No segundo, com a abertura dos bares e da noite, no verão, vimos novamente um aumento dos consumos, quer da cocaína quer do ecstasy, em Portugal e na Europa. Ainda assim, não nos valores de 2019.
Porque razão não voltaram aos valores de 2019?
Porque ainda muito países europeus têm restrições para os bares e as discotecas. Quase não existiram festivais de música. Tudo isso influencia um pouco os consumos, porque é nesses contextos que geralmente estes acontecem.
Mas isso em drogas ditas mais ‘sociais’. E nas drogas mais “pesadas”, como a cocaína fumada, ou crack, e a heroína?
Vimos que, no início da pandemia, num grupo de países em que se inclui Portugal, houve sinais de que a heroína não estava tão disponível no mercado. Houve até uma inversão nos consumos daqueles que utilizam drogas de forma mais problemática para o consumo de medicamentos, como de benzodiazepinas (um fármaco psicotrópico). Mas depois, rapidamente, pela informação que tivémos, os mercados adaptaram-se, sofreram uma “uberização” e digitalização, em que rapidamente tanto os que vendem como os que consomem conseguiram distribuir as substâncias como antes faziam.
E como são essas novas formas de distribuição?
Utiliza-se as redes sociais, como o WhatsApp e o Telegram. Os consumidores contactam o dealer, muitas vezes o de antes, com quem se encontrariam na rua e combinam a entrega da substância.
Existirá um mundo livre de drogas?
Diria que não.
O que é que os governos, os países e as pessoas devem fazer para encarar o mundo tal como é?
É essencial manter-se informado. Quando a nós, é nossa função providenciar dados objetivos a tempo e horas, que permite aos políticos e a quem atua no terreno tomarem as melhores decisões.
Uma das “promessas” de há 20 anos, em Portugal, foi a criação de salas de consumo assistido. Nós sabemos que há países da Europa com uma rede de salas, como Espanha, Suíça, Holanda e Alemanha.
Portugal também já tem duas salas, no distrito de Lisboa: uma móvel e uma fixa que inaugurou em maio, na zona de Alcântara.
Sim. Mas no Porto, por exemplo, o concurso para a gestão da primeira inauguração ainda está a decorrer. Que importância é que elas têm nos países onde já existem?

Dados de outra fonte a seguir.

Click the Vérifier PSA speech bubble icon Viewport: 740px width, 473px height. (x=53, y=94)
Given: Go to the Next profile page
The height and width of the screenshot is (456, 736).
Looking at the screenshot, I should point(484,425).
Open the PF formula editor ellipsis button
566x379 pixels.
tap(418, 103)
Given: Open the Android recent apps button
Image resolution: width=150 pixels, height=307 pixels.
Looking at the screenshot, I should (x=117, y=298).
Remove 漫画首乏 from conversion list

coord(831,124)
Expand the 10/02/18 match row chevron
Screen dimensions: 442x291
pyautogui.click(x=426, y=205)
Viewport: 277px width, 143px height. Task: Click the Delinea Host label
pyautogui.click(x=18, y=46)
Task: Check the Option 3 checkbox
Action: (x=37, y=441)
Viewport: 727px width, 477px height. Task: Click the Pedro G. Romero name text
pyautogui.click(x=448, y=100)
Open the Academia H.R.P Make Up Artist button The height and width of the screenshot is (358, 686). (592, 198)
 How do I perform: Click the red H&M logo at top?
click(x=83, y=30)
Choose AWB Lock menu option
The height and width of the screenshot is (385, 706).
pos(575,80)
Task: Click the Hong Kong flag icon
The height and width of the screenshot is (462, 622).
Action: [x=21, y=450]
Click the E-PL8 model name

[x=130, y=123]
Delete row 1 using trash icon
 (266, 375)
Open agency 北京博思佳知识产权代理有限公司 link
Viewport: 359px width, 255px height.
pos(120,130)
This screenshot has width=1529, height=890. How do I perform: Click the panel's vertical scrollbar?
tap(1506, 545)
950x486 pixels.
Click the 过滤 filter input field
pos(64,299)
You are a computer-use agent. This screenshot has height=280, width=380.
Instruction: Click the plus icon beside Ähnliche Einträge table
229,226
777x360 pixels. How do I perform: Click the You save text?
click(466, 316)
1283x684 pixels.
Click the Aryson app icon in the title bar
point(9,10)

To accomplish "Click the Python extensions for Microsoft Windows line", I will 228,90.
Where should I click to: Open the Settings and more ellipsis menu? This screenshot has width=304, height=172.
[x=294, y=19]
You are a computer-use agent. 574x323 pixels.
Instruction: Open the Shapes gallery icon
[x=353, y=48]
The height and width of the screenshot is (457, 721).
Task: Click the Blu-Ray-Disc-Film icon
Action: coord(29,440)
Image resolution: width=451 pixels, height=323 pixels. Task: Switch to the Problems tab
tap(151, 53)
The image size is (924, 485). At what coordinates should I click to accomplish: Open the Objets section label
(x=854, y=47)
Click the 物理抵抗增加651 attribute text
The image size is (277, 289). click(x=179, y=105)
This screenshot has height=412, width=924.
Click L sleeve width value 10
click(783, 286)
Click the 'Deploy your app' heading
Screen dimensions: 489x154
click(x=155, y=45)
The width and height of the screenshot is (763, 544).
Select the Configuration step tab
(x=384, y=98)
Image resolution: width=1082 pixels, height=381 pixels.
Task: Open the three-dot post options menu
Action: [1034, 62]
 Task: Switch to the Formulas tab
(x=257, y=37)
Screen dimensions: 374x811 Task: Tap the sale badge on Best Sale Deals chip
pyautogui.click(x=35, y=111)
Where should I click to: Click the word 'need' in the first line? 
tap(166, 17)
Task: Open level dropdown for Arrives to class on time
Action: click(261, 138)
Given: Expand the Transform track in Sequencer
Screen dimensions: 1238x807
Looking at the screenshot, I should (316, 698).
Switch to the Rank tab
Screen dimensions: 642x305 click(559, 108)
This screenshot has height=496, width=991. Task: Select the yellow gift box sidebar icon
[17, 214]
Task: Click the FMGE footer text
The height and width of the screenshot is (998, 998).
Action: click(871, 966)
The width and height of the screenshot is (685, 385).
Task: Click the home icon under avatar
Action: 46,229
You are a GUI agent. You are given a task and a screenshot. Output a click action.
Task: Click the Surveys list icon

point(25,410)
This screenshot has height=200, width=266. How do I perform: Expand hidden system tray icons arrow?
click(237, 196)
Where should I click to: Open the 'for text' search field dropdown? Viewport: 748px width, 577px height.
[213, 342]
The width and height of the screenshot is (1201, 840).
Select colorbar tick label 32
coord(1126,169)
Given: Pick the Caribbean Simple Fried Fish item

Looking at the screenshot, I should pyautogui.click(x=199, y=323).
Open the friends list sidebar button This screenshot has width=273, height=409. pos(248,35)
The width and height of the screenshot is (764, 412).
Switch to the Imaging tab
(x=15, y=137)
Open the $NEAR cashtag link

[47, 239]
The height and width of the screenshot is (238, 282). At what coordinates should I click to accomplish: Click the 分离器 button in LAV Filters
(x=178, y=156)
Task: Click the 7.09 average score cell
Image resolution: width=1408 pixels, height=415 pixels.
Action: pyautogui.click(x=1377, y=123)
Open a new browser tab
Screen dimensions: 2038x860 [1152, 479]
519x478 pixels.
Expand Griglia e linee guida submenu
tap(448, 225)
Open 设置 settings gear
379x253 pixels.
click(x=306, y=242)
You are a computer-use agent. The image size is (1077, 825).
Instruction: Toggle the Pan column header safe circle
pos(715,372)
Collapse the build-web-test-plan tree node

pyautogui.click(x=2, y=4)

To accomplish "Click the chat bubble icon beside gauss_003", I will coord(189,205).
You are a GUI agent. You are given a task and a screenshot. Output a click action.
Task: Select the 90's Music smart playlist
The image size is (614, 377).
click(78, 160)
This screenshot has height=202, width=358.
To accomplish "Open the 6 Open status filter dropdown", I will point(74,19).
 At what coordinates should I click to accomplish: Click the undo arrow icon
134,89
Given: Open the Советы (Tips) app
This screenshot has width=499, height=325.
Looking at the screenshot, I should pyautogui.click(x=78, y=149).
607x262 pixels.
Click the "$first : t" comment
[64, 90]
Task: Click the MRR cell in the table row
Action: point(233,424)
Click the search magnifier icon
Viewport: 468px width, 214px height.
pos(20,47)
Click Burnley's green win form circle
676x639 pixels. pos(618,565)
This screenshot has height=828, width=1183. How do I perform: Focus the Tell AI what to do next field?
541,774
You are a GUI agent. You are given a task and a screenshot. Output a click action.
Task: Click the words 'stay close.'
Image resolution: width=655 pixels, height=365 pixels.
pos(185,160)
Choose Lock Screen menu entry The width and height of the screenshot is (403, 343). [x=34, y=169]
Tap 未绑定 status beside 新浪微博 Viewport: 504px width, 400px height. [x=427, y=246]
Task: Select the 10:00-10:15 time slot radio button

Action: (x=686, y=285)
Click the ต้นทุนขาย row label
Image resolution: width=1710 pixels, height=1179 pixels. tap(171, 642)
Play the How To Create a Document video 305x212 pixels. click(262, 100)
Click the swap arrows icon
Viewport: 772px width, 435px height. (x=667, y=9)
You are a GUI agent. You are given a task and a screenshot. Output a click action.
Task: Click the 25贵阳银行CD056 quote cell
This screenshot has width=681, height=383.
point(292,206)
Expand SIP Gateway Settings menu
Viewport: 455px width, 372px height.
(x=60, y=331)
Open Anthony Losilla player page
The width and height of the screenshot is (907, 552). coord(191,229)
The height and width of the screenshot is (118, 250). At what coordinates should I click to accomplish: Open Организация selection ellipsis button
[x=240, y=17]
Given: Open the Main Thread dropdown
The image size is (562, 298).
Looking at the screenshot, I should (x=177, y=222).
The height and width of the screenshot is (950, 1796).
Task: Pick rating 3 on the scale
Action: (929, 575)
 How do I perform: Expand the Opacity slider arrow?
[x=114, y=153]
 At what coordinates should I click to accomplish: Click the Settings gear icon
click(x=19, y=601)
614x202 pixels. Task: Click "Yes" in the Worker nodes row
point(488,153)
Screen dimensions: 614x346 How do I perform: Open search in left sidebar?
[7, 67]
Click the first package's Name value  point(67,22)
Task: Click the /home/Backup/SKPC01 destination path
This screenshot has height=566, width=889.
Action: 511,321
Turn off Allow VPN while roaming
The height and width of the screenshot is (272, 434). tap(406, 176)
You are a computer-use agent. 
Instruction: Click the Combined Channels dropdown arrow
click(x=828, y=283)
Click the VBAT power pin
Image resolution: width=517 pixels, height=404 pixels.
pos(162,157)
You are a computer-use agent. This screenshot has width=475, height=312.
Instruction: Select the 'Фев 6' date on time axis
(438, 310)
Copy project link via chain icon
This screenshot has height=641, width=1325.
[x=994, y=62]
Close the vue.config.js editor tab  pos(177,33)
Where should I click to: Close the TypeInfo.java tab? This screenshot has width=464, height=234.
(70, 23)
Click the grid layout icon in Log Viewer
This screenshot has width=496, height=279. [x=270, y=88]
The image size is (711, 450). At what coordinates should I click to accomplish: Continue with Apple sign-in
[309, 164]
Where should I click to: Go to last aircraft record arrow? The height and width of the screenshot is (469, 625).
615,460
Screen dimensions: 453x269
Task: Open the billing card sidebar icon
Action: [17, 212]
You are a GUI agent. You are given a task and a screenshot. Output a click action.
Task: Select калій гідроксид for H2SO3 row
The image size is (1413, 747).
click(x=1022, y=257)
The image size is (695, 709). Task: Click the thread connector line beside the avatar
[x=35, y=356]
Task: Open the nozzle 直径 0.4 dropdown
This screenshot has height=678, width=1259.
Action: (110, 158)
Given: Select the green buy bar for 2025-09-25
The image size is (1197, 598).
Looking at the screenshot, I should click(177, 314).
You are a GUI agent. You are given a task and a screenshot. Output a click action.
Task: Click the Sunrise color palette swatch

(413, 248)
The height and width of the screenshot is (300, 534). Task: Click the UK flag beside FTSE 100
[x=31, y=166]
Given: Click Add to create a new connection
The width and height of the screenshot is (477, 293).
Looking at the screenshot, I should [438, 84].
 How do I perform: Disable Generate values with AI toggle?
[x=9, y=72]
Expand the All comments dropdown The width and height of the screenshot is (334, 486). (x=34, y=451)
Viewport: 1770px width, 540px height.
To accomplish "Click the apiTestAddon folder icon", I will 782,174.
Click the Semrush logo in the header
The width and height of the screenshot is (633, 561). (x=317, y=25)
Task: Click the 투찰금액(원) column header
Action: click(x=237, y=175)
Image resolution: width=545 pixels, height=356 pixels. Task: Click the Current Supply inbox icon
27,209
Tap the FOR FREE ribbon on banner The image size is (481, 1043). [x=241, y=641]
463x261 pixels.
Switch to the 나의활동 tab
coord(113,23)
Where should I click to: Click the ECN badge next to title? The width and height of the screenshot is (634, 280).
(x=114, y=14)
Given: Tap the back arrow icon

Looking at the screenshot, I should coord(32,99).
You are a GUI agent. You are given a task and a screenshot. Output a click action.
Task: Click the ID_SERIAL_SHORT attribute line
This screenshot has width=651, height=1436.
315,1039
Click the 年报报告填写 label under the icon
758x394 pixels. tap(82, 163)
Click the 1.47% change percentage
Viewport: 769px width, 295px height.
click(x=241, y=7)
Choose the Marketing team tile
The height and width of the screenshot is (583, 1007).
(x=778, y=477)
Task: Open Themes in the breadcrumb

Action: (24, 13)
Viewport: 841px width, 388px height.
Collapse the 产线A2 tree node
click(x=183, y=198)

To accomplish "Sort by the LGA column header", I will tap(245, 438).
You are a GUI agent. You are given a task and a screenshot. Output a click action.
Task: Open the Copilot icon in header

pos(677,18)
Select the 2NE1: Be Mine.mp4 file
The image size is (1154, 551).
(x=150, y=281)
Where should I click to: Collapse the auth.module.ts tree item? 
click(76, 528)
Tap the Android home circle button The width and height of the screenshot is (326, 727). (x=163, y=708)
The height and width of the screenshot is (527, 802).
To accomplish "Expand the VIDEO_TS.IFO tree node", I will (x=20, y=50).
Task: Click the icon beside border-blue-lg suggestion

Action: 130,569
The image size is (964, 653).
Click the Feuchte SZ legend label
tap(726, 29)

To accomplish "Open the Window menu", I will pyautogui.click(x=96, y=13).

São mais uma forma de intervenção num contexto global de prevenção e de serviços de tratamento. Temos de olhar sempre para a saúde pública e nesses países europeus onde já existem salas de consumo assistido há algum tempo, o que tem visto é que as práticas de consumo passaram a ser muito mais “saudáveis”, com menos partilha de seringas ou de material injetável, menos confusão na rua, dentro de bairros, para os vizinhos. É mais uma ferramenta que pode ser utilizada para aquela franja da população que poderá ter consumos mais problemáticos.
O que é que mais o preocupa agora, enquanto investigador?
Primeiro, a saúde de todos os que decidem consumir droga. Que tenham opção de tratamento, se for esse o caso. Estamos preocupados com questões de saúde mental por causa do uso de benzodeazepinas e padrões de consumo de várias substâncias ao mesmo tempo, que poderão aumentar os riscos de overdose e as consequências a nível da saúde. É algo a que temos de prestar atenção. Também não devemos esquecer que muitos dos serviços [de saúde] foram afetados, apesar de ter havido uma adaptação muito rápida dos profissionais. Logo aí, poderá haver um atraso nos dados para sabermos realmente o que está a acontecer. A pandemia foi um bom exemplo de como sistemas de informação rápidos e com boa comunicação de informação para a população são fundamentais.